Ottawa hands out C$5 billion (US$5.02 billion) in aid annually, benefiting mostly Haiti, Afghanistan, Ethiopia and Pakistan.
However, late last month, Canadian Prime Minister Stephen Harper’s Conservative government slashed its development assistance to poorer countries by 7.5 percent or C$377 million, as part of a bid to balance its budget within three years.
Several aid groups said the cuts to their programs were “excessive,” and the latest blow in an “extreme makeover” of Canada’s foreign aid program lauded by Canadian International Cooperation Minister Bev Oda.
Oda says the move aims to make its help “more effective.”
In one of the major changes, the Canadian International Development Agency (CIDA) awarded C$6.7 million to three groups that have partnered with mining firms IAMGOLD, Barrick and Rio Tinto Alcan to provide job training to youths in South America and Africa, where they have mines.

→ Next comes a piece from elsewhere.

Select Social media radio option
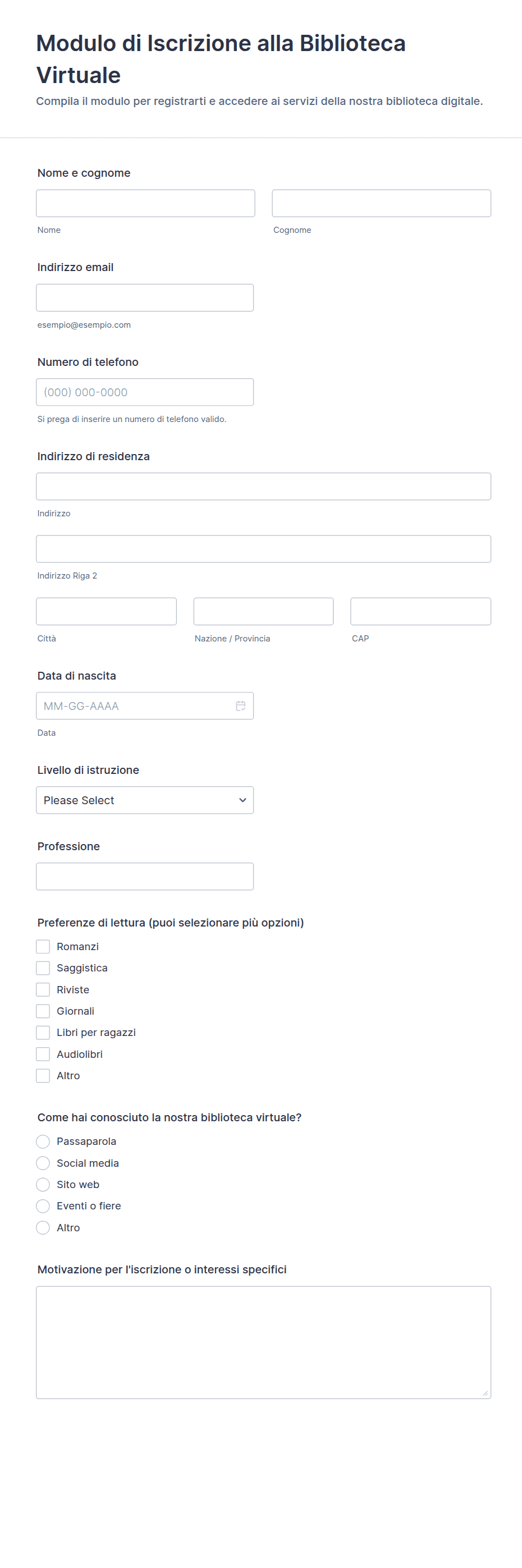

“The most effective way to reduce poverty is to stimulate a country’s economy, creating more opportunities and jobs for people in need,” said Oda’s spokesman, Justin Broekema. “By helping people acquire the needed skills, more people will be able to enter the workforce and increase their household income.”
The aid community is split on the merits of partnering with for-profit firms. Some view the government funding as a subsidy to provide companies with cheap labor, while others say it creates wealth in poor communities with rampant unemployment.
Julia Sanchez, president of the Canadian Council for International Cooperation coalition of non-governmental organizations, said that aid groups have partnered with resource companies in the past.
However, “what’s new is [direct] support from CIDA,” she said.